L’assassin a des principes


Le retour du commissaire qui enquête sur ses propres crimes.


Si on a l’esprit un peu mal pensant et du goût pour l’absurde, il faut lire Raphaël Majan, auteur chez P.O.L de romans policiers dont le héros, le commissaire Liberty, est un justicier atypique qui enquête sur des meurtres qu’il commet lui-même.

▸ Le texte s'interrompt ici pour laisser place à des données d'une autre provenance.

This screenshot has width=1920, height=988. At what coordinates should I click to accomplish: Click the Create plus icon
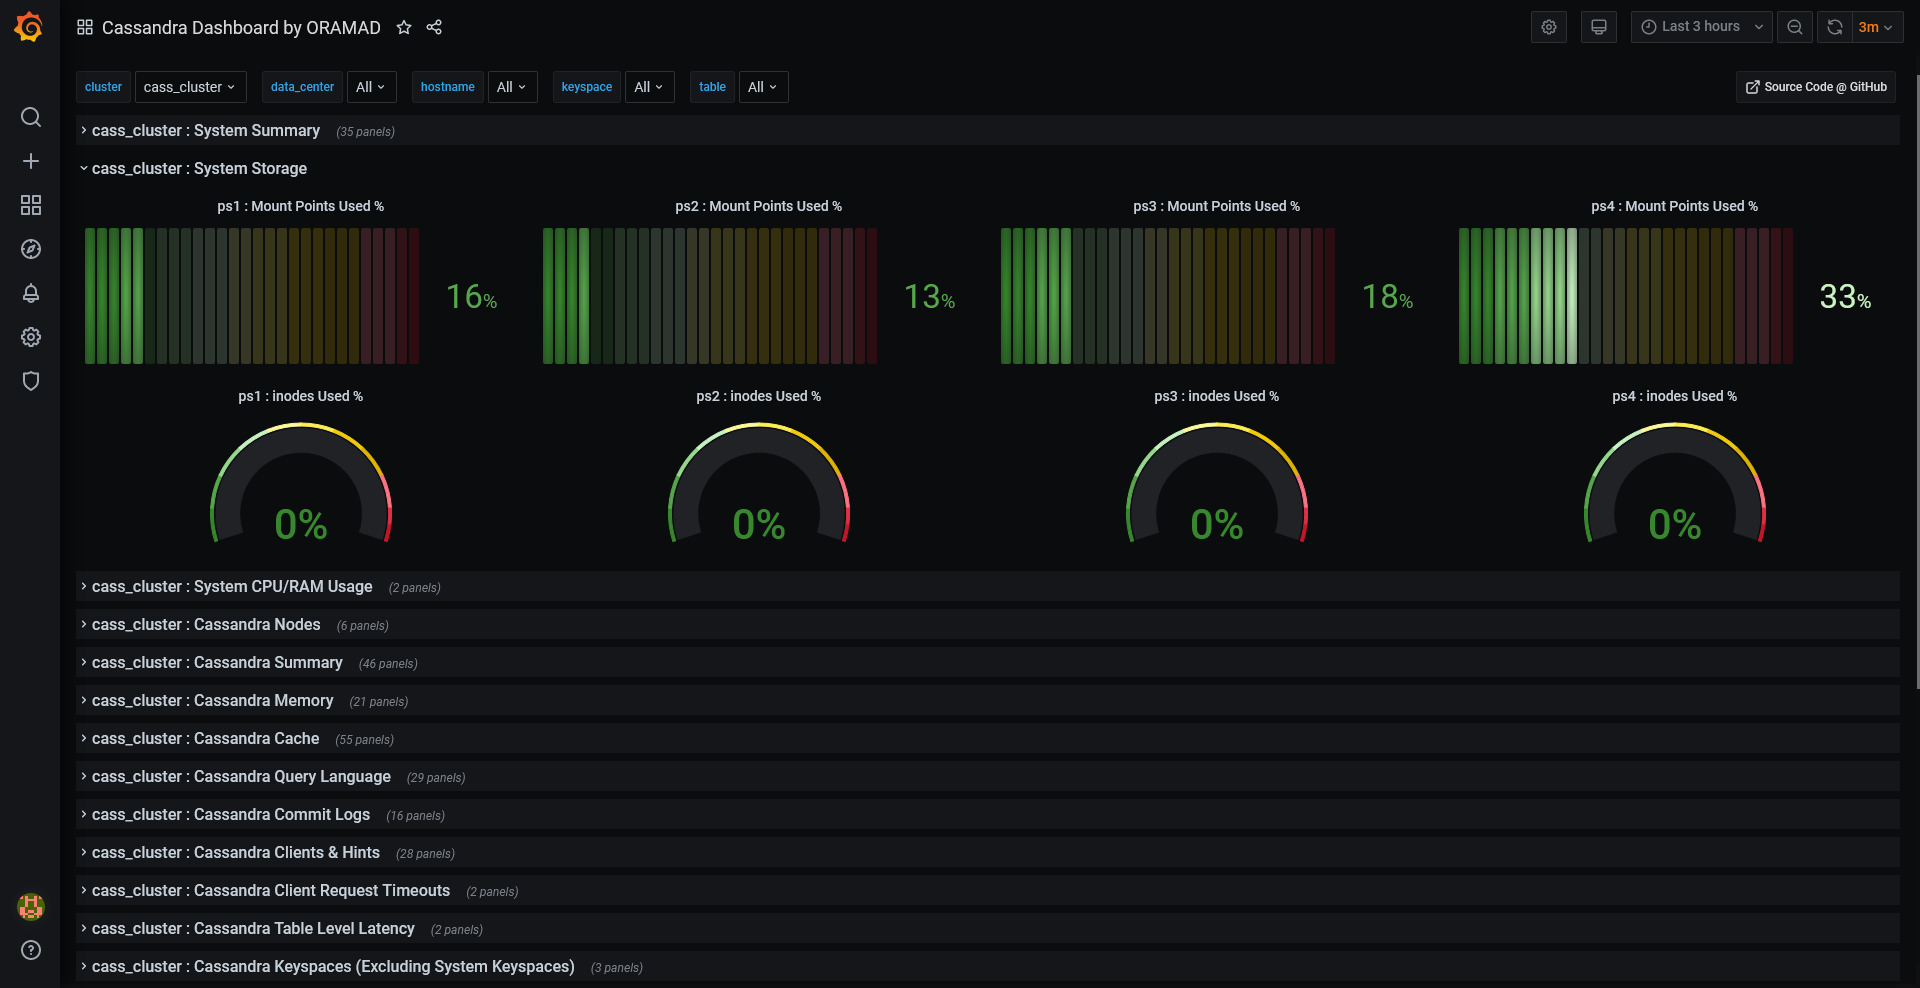[x=31, y=161]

Les Copropriétaires, quatorzième volume de la série, s’ouvrent par l’assemblée générale de l’immeuble parisien où demeure l’officier de police. Tout ce qu’on pense tout bas de ses voisins et de son escroc de syndic dans des circonstances similaires, l’auteur le dit tout haut à ses personnages. Le commissaire, lui, est plutôt placide et courtois ; mais il est également sanguin ; et, comme il assume ce qu’il pense, contrairement au commun des mortels, il va au bout de ses envies de meurtre… Attention, Raphaël Majan (pseudonyme d’un homme de 44 ans dont l’éditeur précise seulement qu’il a travaillé au ministère de l’Intérieur) n’a pas créé un quelconque personnage de cynique. Le commissaire est un tueur qui a des principes. Dans ses carnets intimes, il théorise ce qu’on pourrait appeler « un assassinat dans les règles », regrettant que les romans policiers classiques « ne daignent pas s’intéresser aux meurtriers sans a priori moraux. » Il explique pourquoi le choix de la victime ne doit pas obéir à des motivations affectives : rien de plus dangereux que « d’avoir des mauvais rapports avec les gens qu’on assassine. » Alors, pourquoi étrangler un tel et pas un autre ? Le commissaire est catégorique : « C’est comme l’amour, imprévisible et ça ne se discute pas. »


Notre homme n’est pas dénué de scrupules. Il ne faut pas qu’un meurtre tourne au sordide. Il s’interdit de tuer des enfants (même si une fois ou deux, ça l’a démangé). Refuse de voler. Répugne au viol : « Ce n’est pas parce qu’on tue des gens qu’on n’est pas puritain », note-t-il. Sans ironie, il estime qu’il rend service à la société en assassinant des emmerdeurs. En plus, il prend la peine de trouver un coupable et de le faire coffrer afin que ne se développe pas un sentiment d’impunité. Or, ce n’est pas la partie la plus facile de l’affaire : trouver quelqu’un qui n’a pas d’alibi, lui fourrer l’arme du crime dans la poche ou l’amener discrètement à poser ses empreintes sur le cadavre demande beaucoup de doigté et d’audace. L’auteur a quelques formules savoureuses, par exemple pour expliquer le goût de son héros pour les revolvers : « Il a le sentiment de mieux s’exprimer une arme à la main. » Certaines scènes sont hilarantes. Mais il vaut mieux s’abstenir de rire devant le commissaire. Il déteste qu’on le prenne pour un Marx Brothers. Il ne tue pas pour rigoler… Un roman cathartique.


Astrid de Larminat, Le Figaro, jeudi 16 août 2007.